▶ Direction
Quote every one of the following items word for word, leaving out the pictures.
===== Extracted records =====
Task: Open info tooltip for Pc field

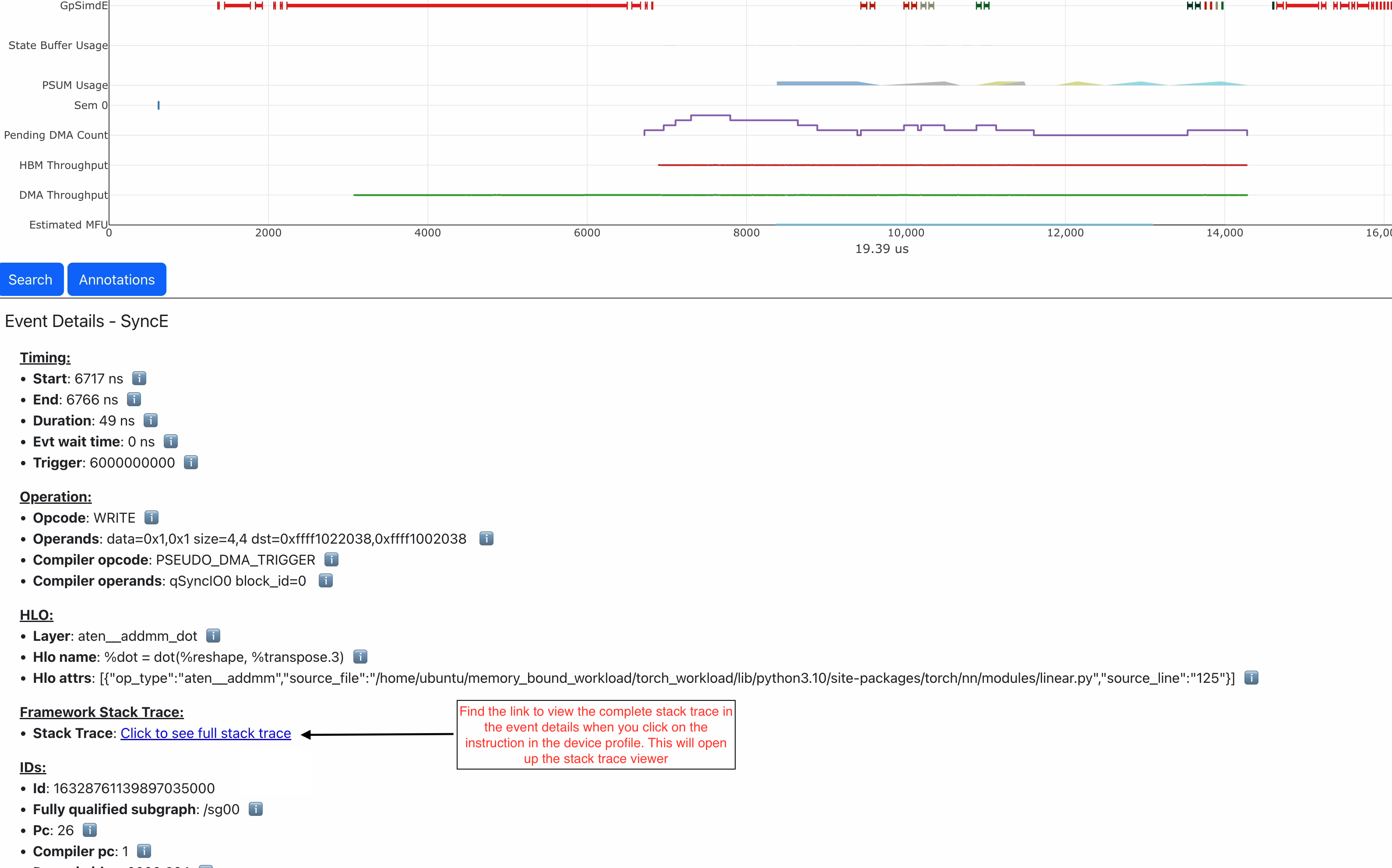Action: (89, 830)
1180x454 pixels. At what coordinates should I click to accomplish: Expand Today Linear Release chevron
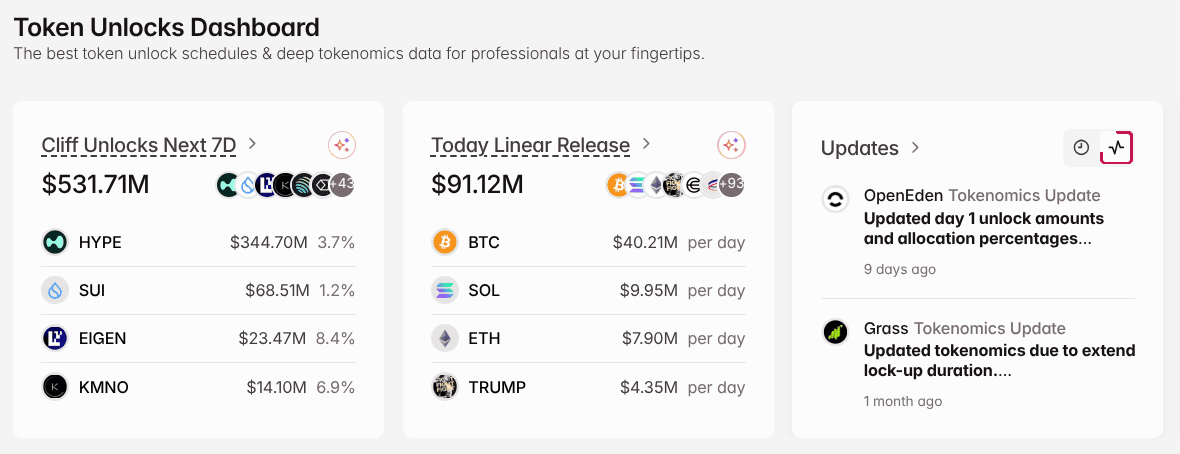[x=647, y=144]
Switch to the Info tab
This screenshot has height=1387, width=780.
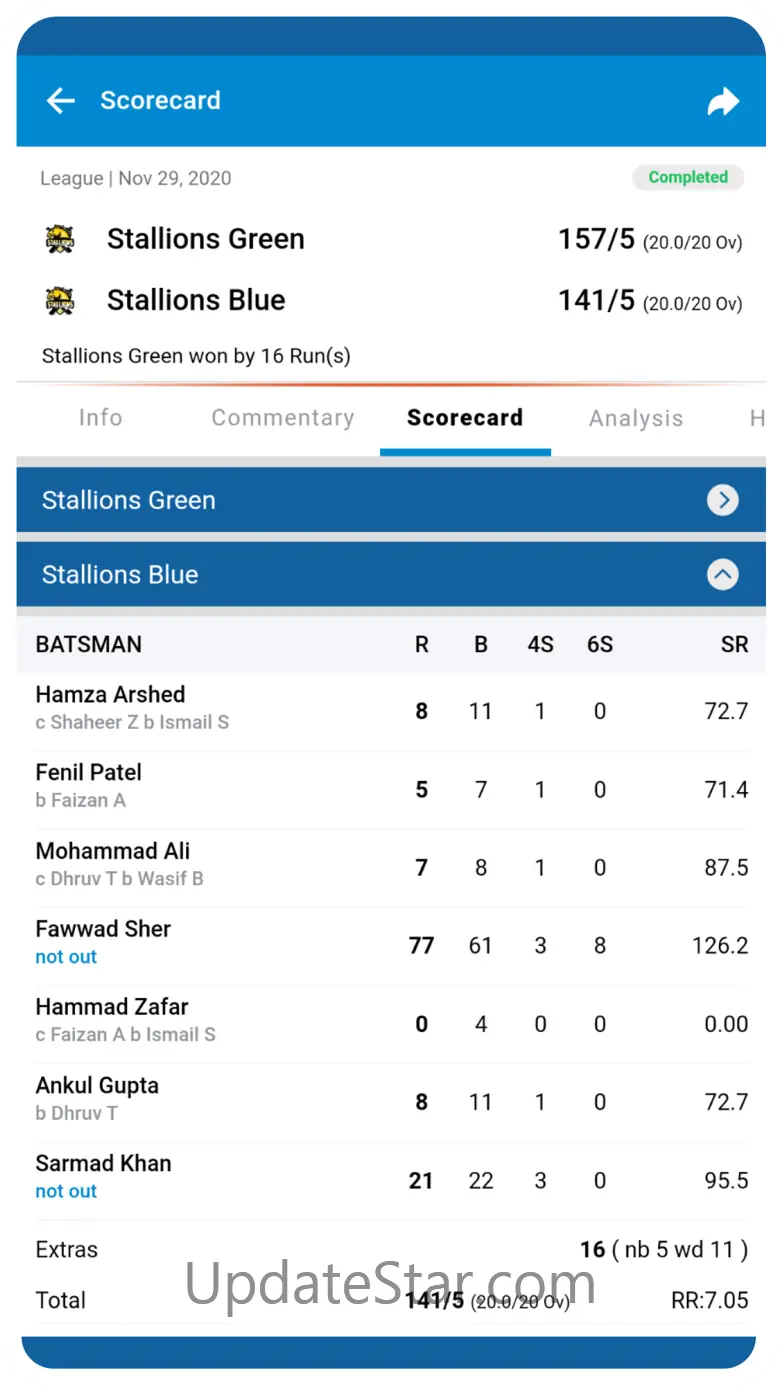click(x=100, y=418)
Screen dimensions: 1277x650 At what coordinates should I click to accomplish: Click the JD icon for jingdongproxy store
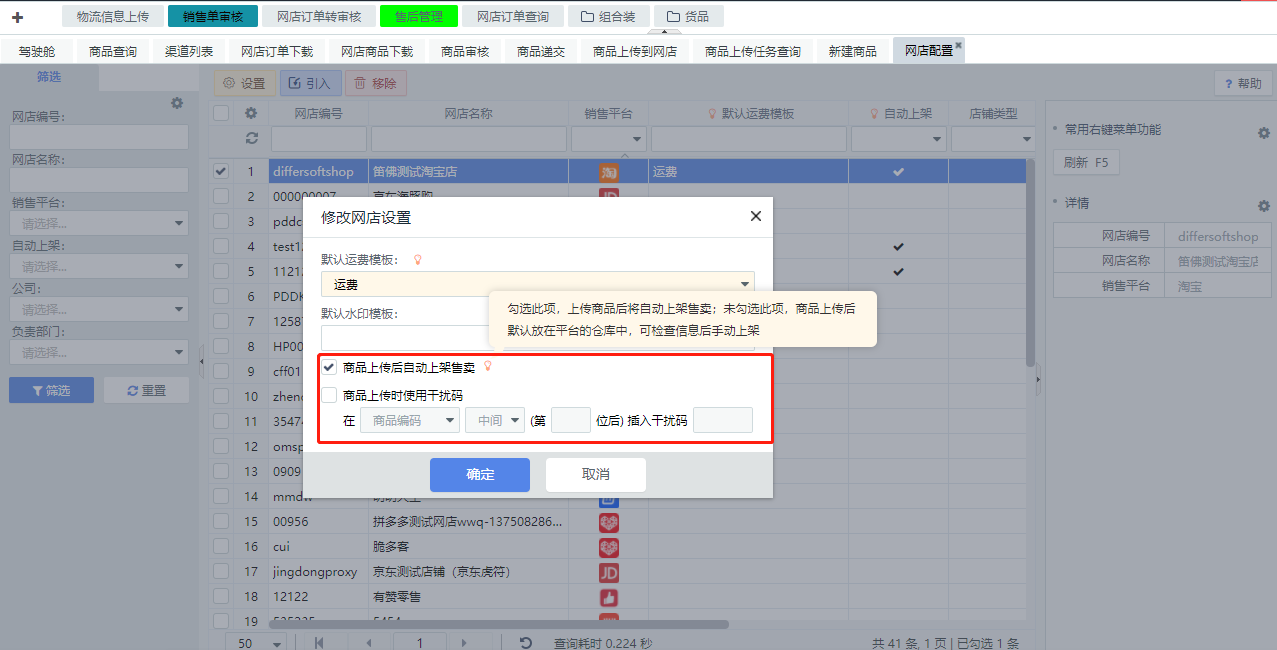click(x=608, y=572)
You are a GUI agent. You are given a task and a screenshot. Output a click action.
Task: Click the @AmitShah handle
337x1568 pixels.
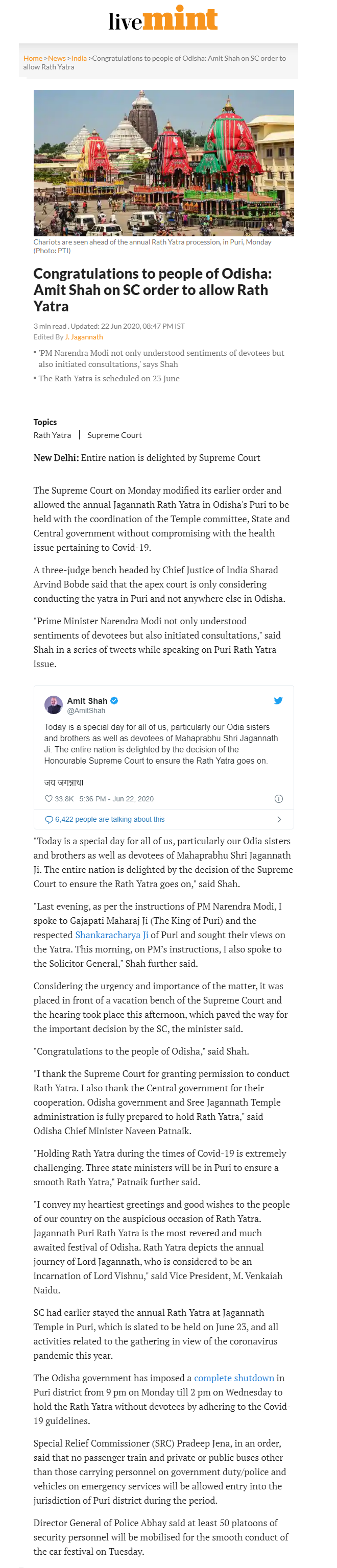tap(86, 710)
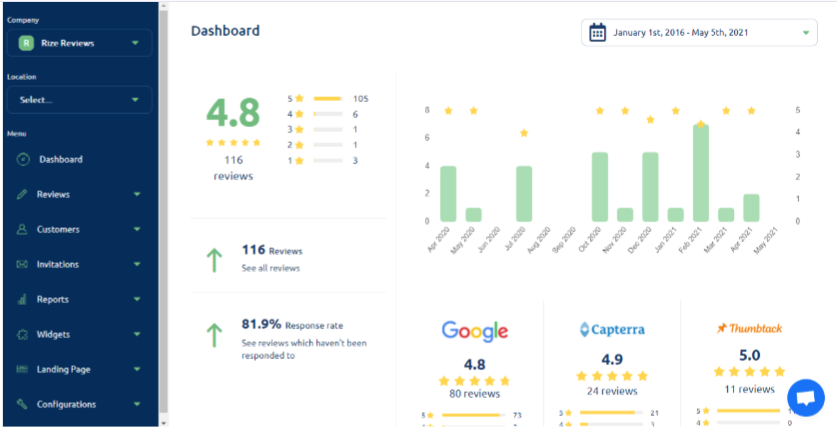Click the Reports bar chart icon

pyautogui.click(x=22, y=299)
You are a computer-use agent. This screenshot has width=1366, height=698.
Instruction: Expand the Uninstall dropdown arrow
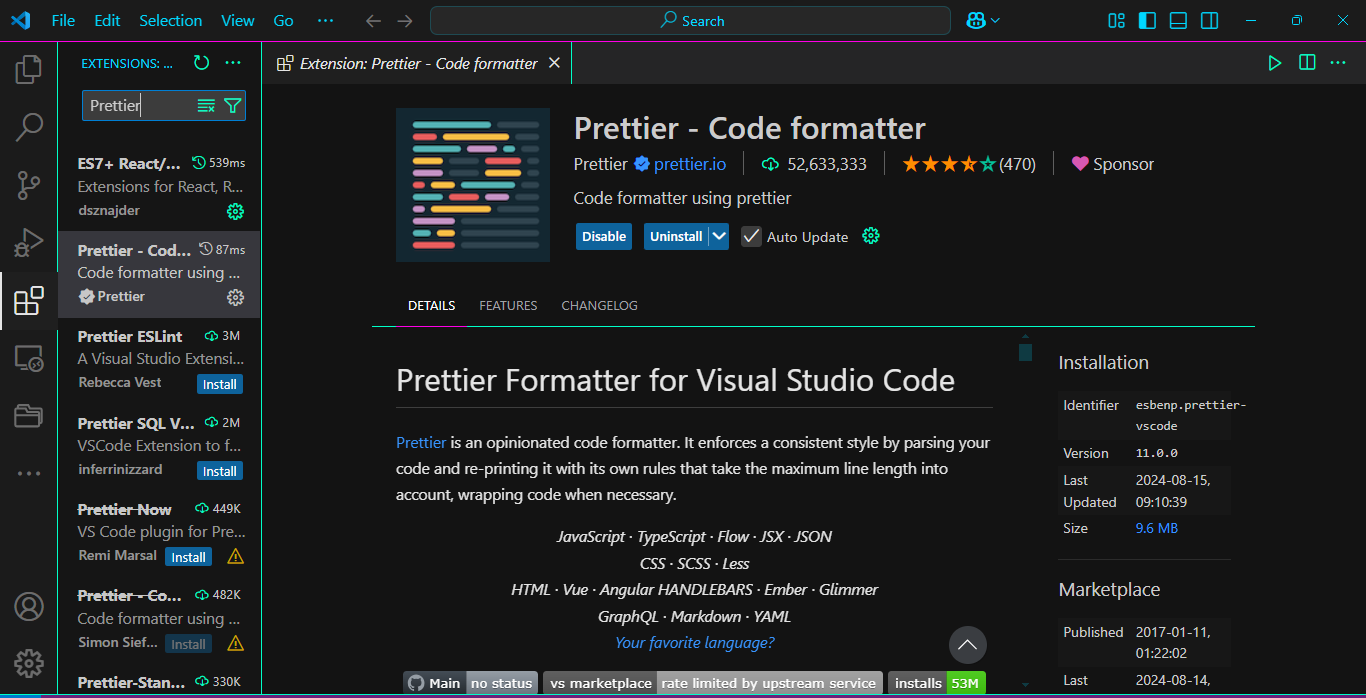point(719,237)
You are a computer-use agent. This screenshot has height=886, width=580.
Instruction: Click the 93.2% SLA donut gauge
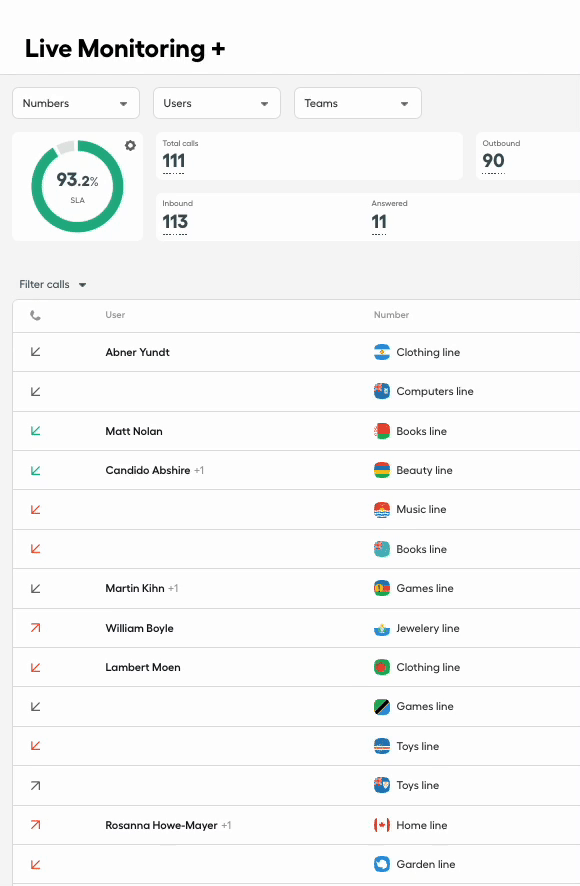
=====
▶ The reply
Task: Open info tooltip for Pc field

Action: (89, 830)
1180x454 pixels. At what coordinates should I click to accomplish: Expand Today Linear Release chevron
[x=647, y=144]
Switch to the Info tab
This screenshot has height=1387, width=780.
click(x=100, y=418)
Screen dimensions: 1277x650 At what coordinates should I click to accomplish: Click the JD icon for jingdongproxy store
click(x=608, y=572)
You are a GUI agent. You are given a task and a screenshot. Output a click action.
Task: Click the @AmitShah handle
337x1568 pixels.
tap(86, 710)
Click the Reports bar chart icon

pyautogui.click(x=22, y=299)
You are a computer-use agent. This screenshot has width=1366, height=698.
Instruction: Expand the Uninstall dropdown arrow
point(719,237)
You are a computer-use agent. This screenshot has height=886, width=580.
Instruction: Click the 93.2% SLA donut gauge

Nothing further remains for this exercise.